Data from: The contribution of marine aggregate-associated bacteria to the accumulation of pathogenic bacteria in oysters: an agent-based model
Cite this dataset
Kramer, Andrew M. et al. (2017). Data from: The contribution of marine aggregate-associated bacteria to the accumulation of pathogenic bacteria in oysters: an agent-based model [Dataset]. Dryad. https://doi.org/10.5061/dryad.m56c1
Bivalves process large volumes of water, leading to their accumulation of bacteria, including potential human pathogens (e.g., vibrios). These bacteria are captured at low efficiencies when freely suspended in the water column, but they also attach to marine aggregates, which are captured with near 100% efficiency.
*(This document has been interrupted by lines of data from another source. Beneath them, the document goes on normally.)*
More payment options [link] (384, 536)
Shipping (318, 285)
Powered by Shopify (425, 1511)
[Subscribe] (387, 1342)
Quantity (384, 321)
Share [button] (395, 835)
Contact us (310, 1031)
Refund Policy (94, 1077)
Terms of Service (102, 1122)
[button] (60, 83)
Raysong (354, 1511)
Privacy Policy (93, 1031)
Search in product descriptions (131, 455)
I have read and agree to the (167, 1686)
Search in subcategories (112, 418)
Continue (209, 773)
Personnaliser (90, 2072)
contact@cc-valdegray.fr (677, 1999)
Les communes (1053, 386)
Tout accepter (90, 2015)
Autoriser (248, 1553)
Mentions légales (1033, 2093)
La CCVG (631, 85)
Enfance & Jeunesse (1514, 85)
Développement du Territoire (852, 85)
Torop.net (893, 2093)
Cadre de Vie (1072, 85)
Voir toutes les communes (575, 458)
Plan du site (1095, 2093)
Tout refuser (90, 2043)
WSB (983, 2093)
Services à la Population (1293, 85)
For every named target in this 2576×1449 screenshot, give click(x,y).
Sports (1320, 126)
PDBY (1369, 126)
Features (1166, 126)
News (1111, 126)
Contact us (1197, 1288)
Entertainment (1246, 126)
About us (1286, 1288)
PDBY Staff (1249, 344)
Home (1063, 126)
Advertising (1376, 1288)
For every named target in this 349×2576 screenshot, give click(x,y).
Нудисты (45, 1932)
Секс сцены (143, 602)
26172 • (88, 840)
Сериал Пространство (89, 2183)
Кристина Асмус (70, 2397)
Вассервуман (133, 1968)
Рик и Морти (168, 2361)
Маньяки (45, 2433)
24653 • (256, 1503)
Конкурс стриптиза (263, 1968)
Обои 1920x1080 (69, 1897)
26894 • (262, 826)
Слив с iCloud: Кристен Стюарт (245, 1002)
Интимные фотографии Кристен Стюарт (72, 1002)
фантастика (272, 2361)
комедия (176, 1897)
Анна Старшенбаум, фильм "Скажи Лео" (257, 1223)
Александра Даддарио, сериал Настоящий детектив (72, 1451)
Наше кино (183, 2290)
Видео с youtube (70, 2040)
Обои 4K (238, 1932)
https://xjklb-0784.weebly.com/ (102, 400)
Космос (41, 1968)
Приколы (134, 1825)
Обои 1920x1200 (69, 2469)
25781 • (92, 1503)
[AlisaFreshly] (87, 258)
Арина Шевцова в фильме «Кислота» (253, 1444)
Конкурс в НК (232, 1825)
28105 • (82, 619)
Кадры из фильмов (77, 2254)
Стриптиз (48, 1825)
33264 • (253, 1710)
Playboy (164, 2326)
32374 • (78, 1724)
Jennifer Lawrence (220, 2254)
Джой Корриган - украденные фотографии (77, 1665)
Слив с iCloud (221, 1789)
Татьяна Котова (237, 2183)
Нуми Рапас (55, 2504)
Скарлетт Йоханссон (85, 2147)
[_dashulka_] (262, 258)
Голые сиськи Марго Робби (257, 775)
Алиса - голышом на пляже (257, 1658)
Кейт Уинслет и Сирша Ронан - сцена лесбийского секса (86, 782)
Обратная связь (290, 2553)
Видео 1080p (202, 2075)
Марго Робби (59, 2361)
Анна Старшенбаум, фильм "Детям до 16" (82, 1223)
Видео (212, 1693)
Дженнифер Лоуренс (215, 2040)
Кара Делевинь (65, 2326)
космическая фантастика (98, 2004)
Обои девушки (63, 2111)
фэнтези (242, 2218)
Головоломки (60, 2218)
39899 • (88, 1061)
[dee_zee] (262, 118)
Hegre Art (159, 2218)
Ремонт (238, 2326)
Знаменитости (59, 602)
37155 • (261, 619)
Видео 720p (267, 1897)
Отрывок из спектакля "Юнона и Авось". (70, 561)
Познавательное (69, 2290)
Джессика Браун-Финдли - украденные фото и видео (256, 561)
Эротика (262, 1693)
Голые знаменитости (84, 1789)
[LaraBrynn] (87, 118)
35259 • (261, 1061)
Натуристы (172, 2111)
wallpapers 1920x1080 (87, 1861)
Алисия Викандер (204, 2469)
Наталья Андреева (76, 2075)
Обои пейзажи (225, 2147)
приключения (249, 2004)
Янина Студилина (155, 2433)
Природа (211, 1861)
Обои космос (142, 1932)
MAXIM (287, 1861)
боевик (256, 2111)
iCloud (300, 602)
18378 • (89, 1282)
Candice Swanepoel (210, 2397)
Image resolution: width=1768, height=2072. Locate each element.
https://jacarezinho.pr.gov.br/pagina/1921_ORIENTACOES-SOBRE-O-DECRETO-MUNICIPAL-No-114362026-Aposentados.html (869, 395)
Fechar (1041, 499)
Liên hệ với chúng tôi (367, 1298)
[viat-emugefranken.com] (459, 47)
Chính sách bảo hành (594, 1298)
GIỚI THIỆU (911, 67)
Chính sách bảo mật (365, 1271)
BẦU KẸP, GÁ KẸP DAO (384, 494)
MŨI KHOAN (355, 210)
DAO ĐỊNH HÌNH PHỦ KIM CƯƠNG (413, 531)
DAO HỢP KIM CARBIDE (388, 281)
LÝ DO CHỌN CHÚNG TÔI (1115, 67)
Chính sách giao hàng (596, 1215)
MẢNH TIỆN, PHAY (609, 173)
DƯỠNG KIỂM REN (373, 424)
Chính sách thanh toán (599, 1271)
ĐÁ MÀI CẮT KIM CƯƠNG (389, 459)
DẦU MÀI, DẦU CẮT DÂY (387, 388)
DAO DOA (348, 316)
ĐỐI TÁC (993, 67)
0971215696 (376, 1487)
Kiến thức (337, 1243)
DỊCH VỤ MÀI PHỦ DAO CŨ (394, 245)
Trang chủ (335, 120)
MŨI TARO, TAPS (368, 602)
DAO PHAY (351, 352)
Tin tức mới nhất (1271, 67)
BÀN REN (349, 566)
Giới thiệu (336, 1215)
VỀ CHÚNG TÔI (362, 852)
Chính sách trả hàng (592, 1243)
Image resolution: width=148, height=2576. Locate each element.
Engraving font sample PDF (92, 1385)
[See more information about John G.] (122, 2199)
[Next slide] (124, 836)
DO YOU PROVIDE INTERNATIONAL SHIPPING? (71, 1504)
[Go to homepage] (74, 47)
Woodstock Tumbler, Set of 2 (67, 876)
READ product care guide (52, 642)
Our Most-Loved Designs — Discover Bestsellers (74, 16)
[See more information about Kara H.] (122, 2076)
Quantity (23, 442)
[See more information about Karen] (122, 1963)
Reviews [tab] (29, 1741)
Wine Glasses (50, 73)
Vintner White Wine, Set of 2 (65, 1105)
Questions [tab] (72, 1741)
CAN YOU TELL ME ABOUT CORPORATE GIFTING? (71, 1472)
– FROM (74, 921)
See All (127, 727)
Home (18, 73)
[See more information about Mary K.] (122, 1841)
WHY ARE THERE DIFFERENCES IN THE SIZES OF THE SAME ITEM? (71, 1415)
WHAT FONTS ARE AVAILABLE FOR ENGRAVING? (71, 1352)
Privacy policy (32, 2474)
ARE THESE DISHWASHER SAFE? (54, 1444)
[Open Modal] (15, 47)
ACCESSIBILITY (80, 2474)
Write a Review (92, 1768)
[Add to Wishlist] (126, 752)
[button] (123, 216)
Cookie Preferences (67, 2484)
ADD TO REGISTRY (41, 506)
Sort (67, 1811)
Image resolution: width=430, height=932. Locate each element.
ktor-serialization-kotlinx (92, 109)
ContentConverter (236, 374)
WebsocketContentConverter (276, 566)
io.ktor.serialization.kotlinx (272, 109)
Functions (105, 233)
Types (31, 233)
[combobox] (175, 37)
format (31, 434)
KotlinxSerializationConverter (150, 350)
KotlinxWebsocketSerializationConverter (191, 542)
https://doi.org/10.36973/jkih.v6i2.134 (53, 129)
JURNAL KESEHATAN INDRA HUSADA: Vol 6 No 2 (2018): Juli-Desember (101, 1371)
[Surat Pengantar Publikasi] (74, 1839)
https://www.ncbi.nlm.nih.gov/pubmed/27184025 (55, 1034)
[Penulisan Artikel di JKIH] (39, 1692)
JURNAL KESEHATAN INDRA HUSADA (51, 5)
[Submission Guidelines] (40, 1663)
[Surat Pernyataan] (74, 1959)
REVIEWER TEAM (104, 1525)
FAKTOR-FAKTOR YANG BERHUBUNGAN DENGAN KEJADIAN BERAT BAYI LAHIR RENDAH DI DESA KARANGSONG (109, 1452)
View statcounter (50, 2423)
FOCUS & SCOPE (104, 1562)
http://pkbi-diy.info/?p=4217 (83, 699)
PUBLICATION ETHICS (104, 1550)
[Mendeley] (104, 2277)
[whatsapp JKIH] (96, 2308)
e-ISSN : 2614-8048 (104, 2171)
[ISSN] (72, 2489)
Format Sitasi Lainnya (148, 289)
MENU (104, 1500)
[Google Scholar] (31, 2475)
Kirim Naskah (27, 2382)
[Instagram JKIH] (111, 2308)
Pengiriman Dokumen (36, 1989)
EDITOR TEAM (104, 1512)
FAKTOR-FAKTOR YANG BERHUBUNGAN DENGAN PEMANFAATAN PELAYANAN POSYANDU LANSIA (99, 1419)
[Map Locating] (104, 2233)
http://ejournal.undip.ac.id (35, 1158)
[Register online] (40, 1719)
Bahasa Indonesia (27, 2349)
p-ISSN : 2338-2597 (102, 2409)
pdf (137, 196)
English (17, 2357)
For this reason, and because they are often enriched with heterotrophic bacteria, marine aggregates have been hypothesized to function as important transporters of bacteria into bivalves. The relative contribution of aggregates and unattached bacteria to the accumulation of these cells, however, is unknown. We developed an agent-based model to simulate accumulation of vibrio-type bacteria in oysters. Simulations were conducted over a realistic range of concentrations of bacteria and aggregates and incorporated the dependence of pseudofeces production on particulate matter. The model shows that the contribution of aggregate-attached bacteria depends strongly on the unattached bacteria, which form the colonization pool for aggregates and are directly captured by the simulated oysters. The concentration of aggregates is also important, but its effect depends on the concentration of unattached bacteria. At high bacterial concentrations, aggregates contribute the majority of bacteria in the oysters. At low concentrations of unattached bacteria, aggregates have a neutral or even a slightly negative effect on bacterial accumulation. These results provide the first evidence suggesting that the concentration of aggregates could influence uptake of pathogenic bacteria in bivalves and show that the tendency of a bacterial species to remain attached to aggregates is a key factor for understanding species-specific accumulation.